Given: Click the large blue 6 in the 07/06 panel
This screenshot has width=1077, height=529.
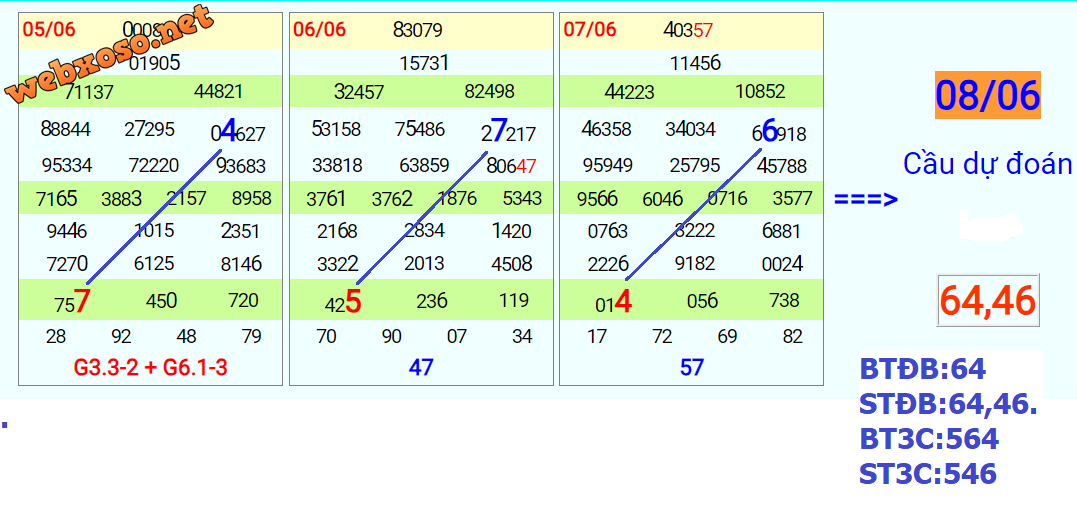Looking at the screenshot, I should pyautogui.click(x=769, y=131).
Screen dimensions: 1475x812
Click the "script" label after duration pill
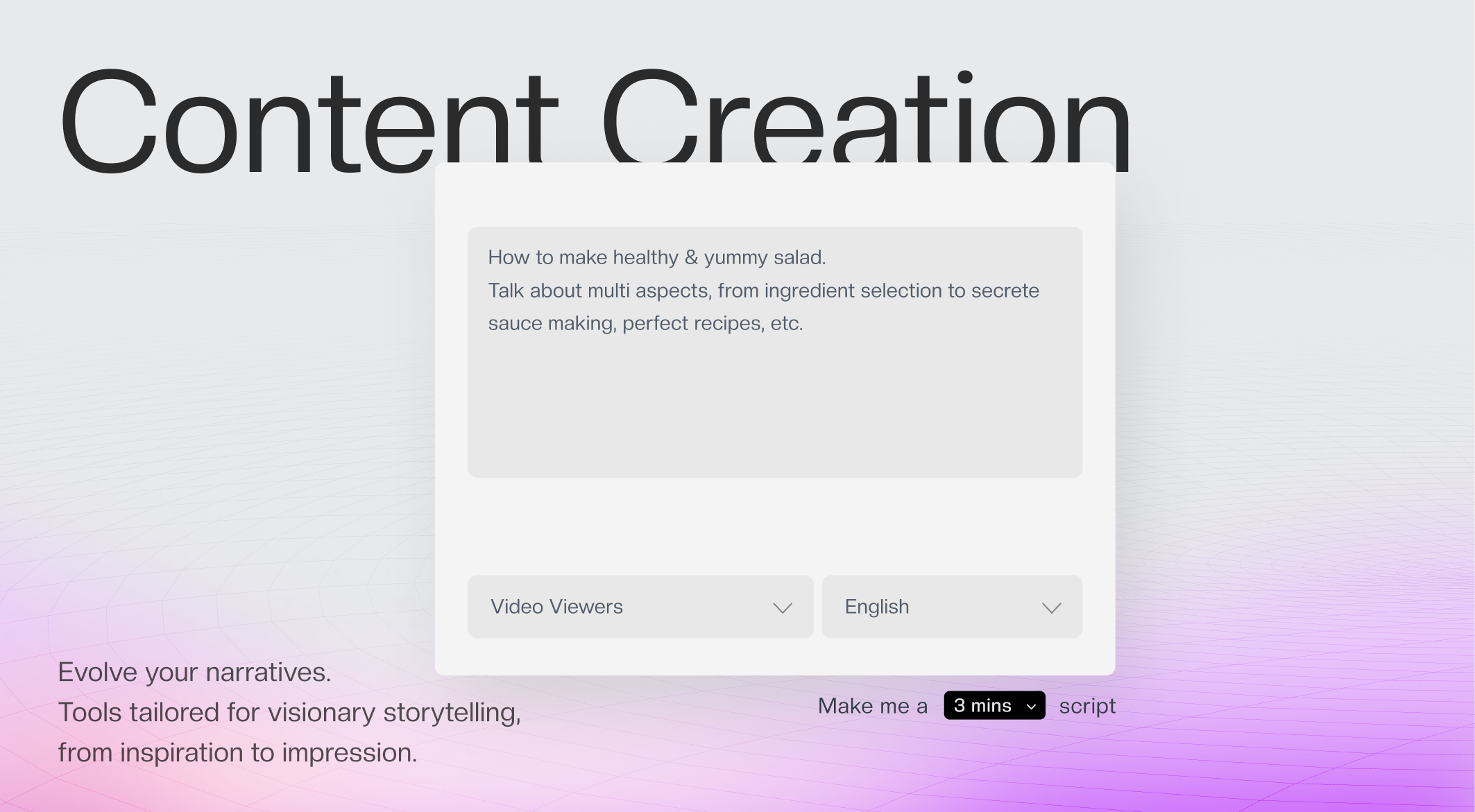(1087, 706)
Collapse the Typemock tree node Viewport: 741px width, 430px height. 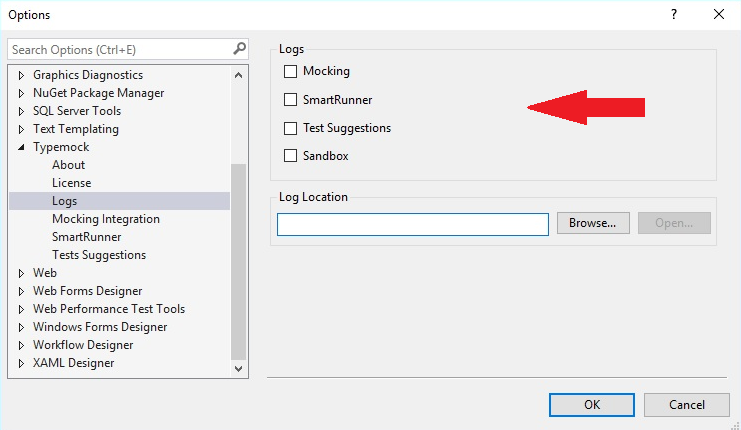click(22, 147)
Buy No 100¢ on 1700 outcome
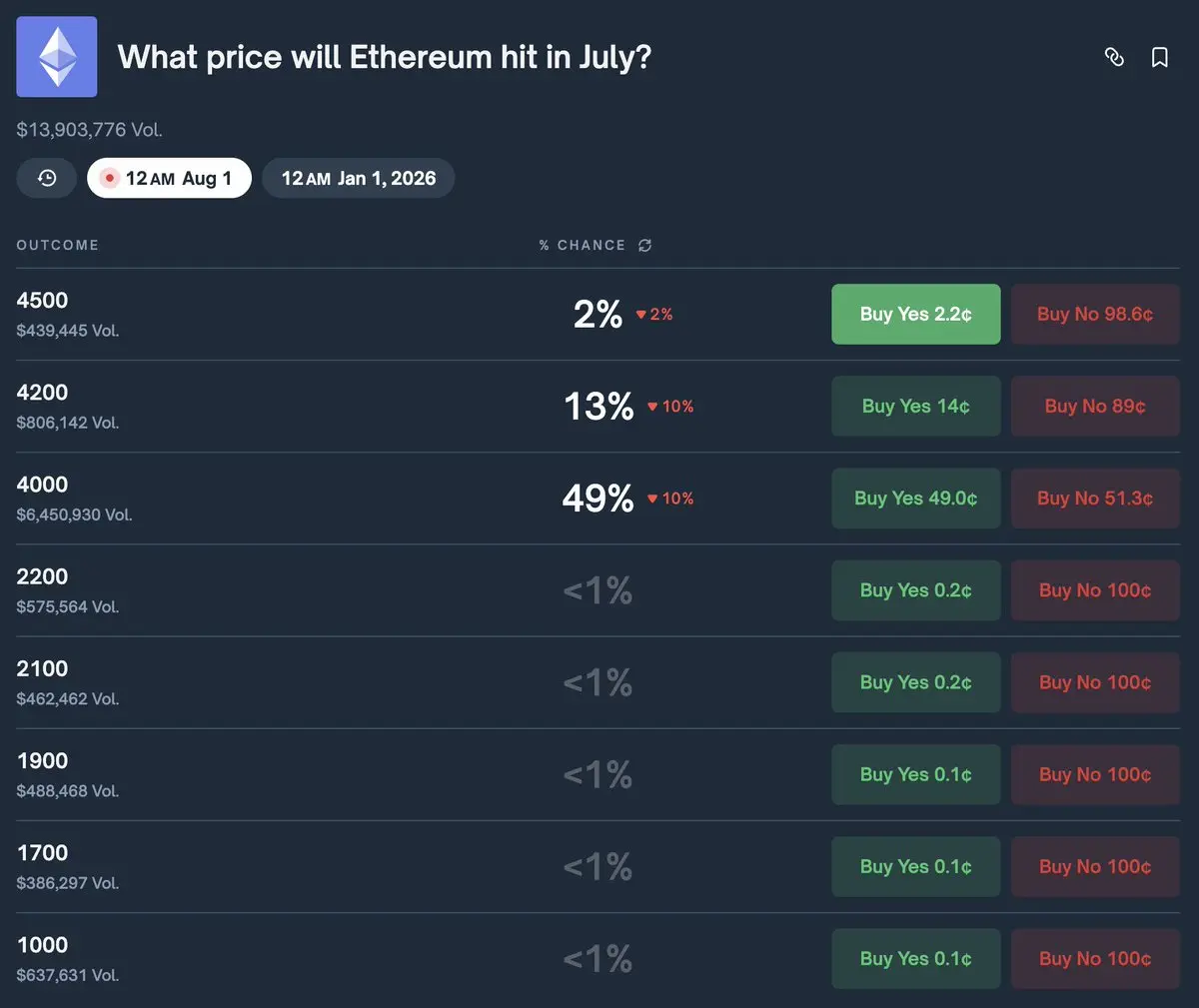1199x1008 pixels. (1095, 865)
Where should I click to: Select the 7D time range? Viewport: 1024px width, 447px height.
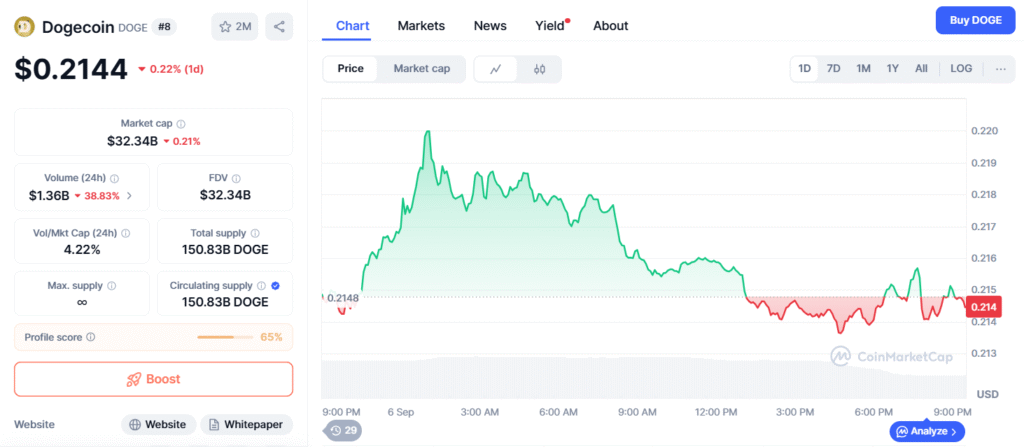[x=833, y=69]
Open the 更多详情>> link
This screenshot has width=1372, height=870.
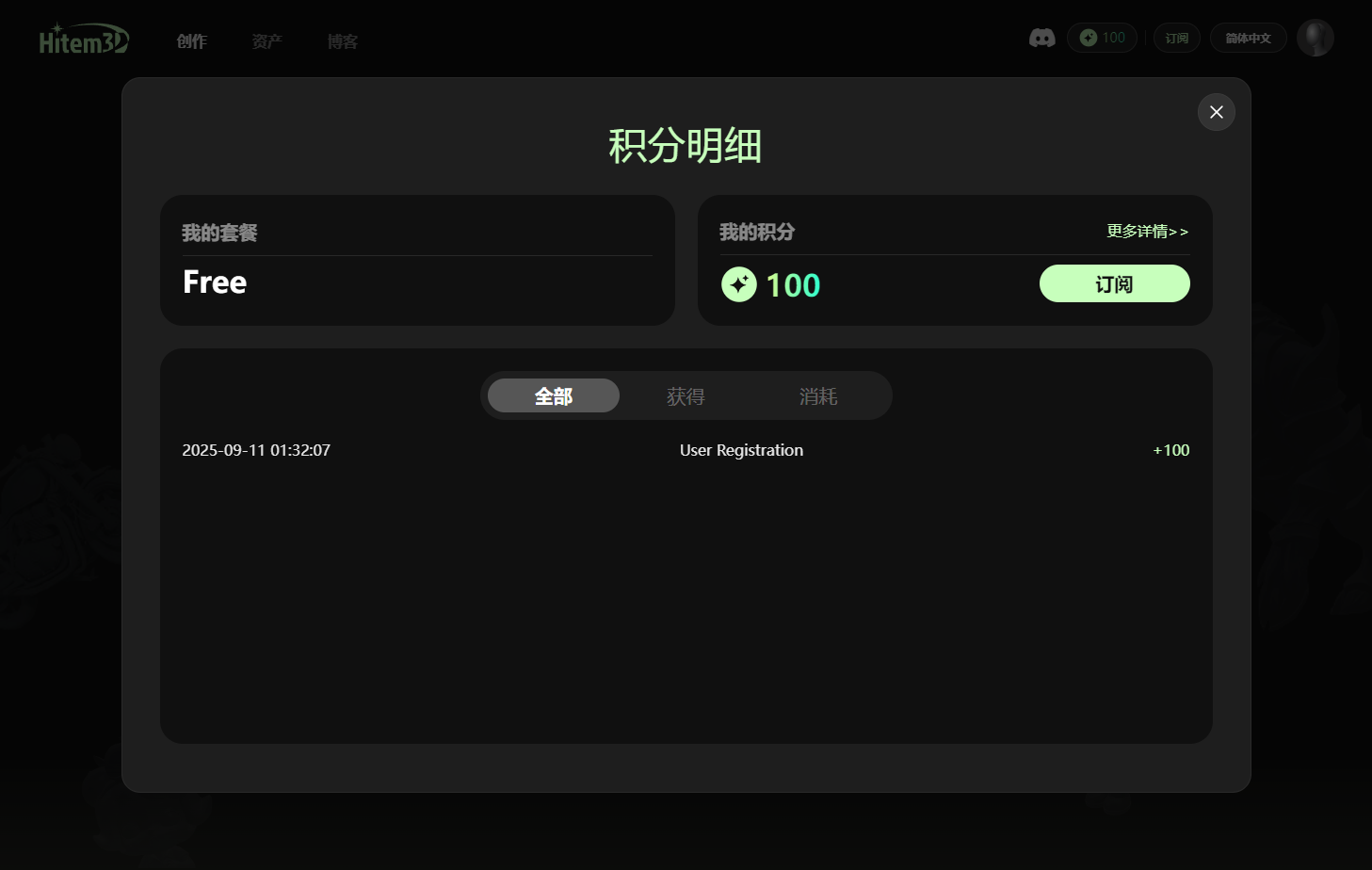point(1147,231)
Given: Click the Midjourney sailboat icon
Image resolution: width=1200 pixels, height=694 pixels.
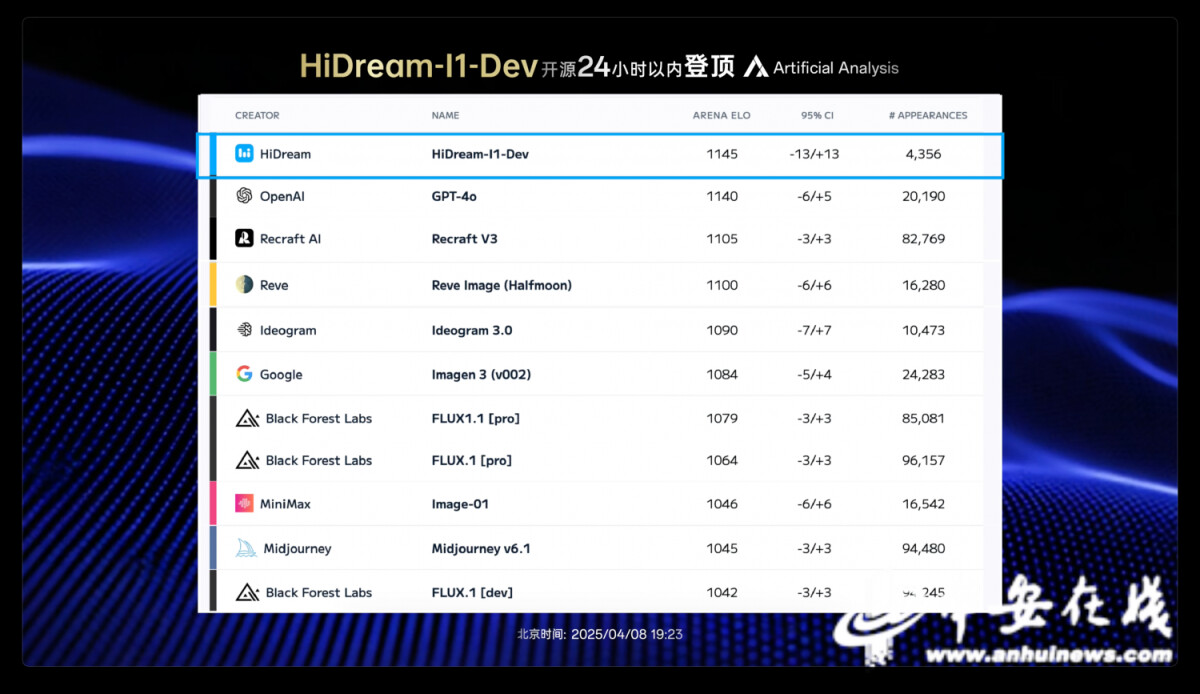Looking at the screenshot, I should (246, 548).

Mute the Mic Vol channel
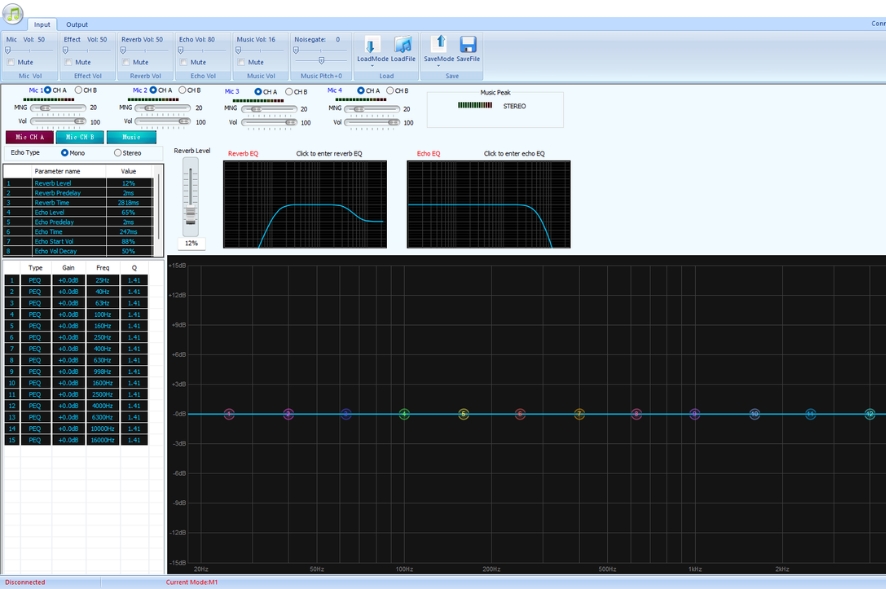tap(12, 62)
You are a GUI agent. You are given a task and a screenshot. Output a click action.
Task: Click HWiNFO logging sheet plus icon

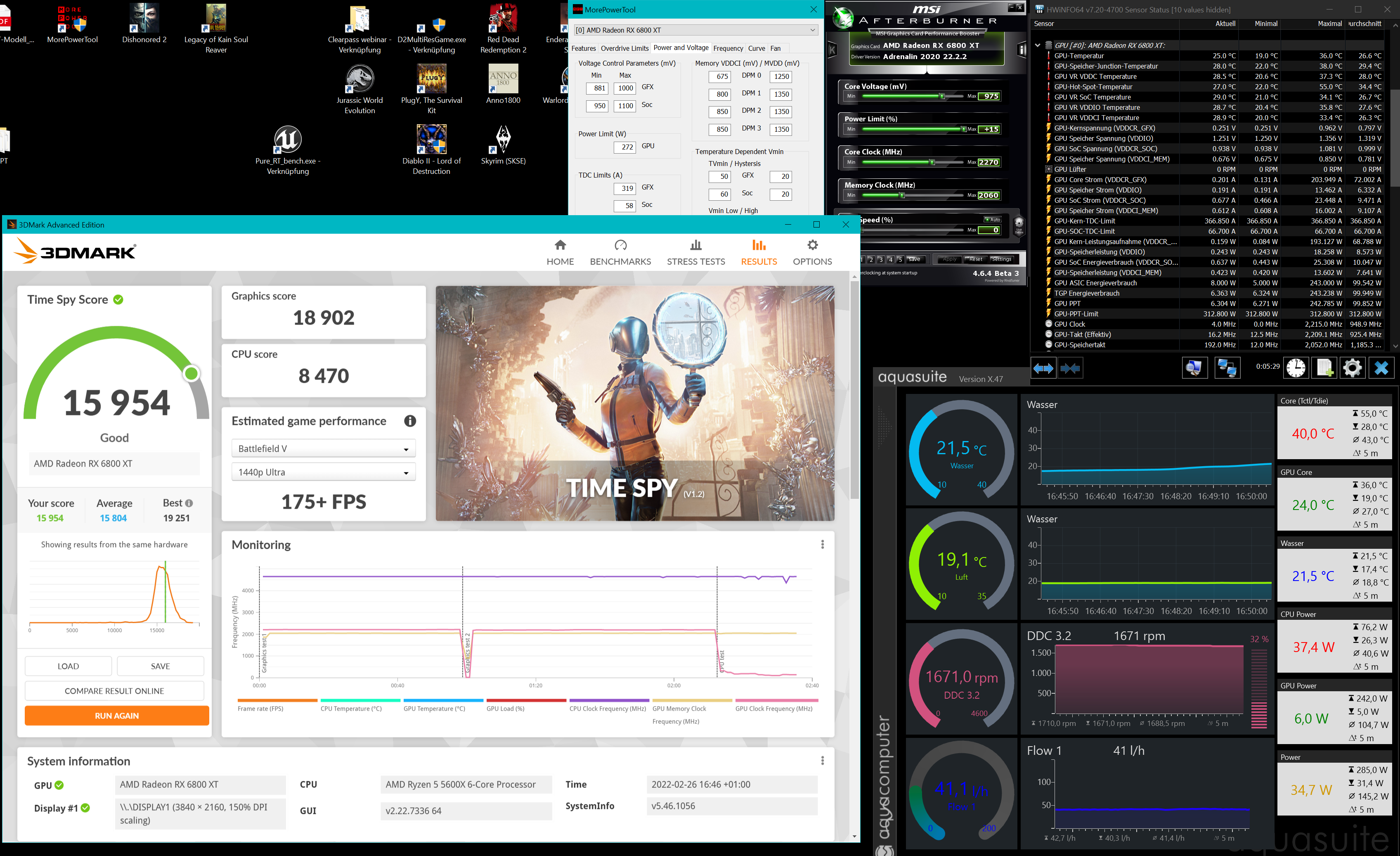tap(1324, 368)
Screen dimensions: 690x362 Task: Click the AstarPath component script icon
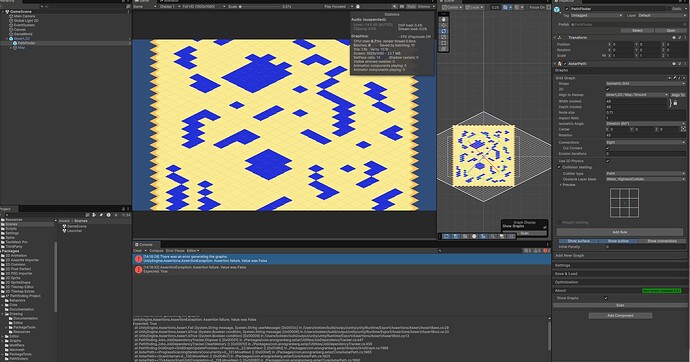(560, 64)
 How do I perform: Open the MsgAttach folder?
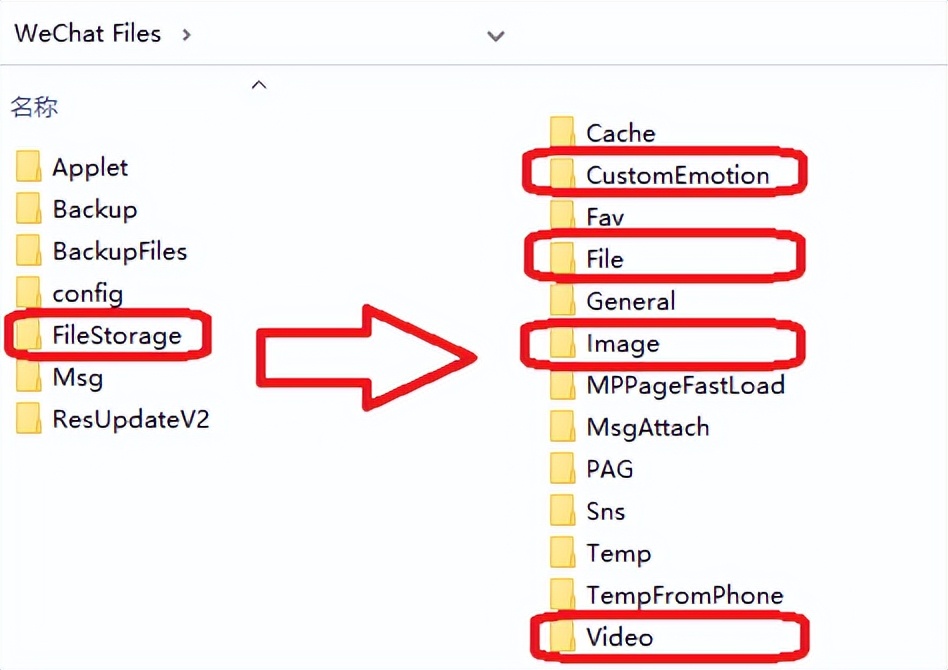click(x=650, y=427)
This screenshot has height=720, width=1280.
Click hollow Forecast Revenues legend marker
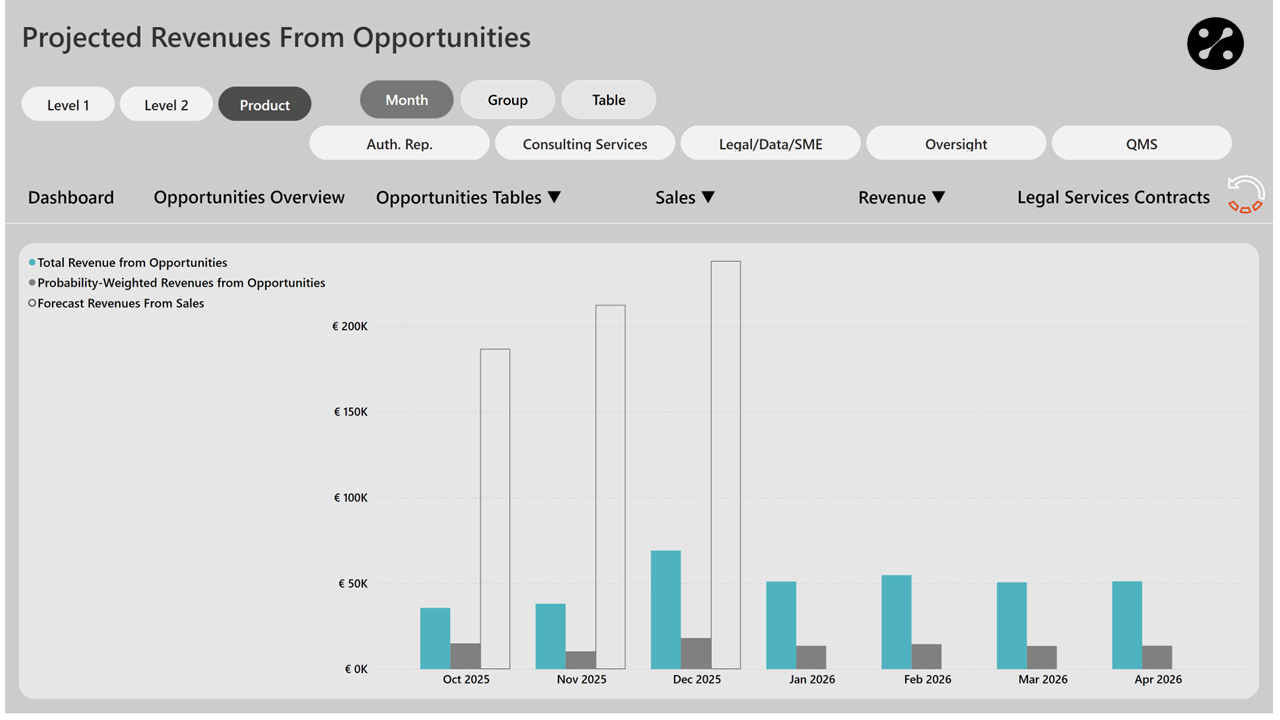click(32, 303)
● ● ●
## Directive
Copy the records exactly, from the line containing "This screenshot has height=720, width=1280." through the end of the records, and leave the pictures out.

## Exercise response
This screenshot has height=720, width=1280.
Click hollow Forecast Revenues legend marker
click(32, 303)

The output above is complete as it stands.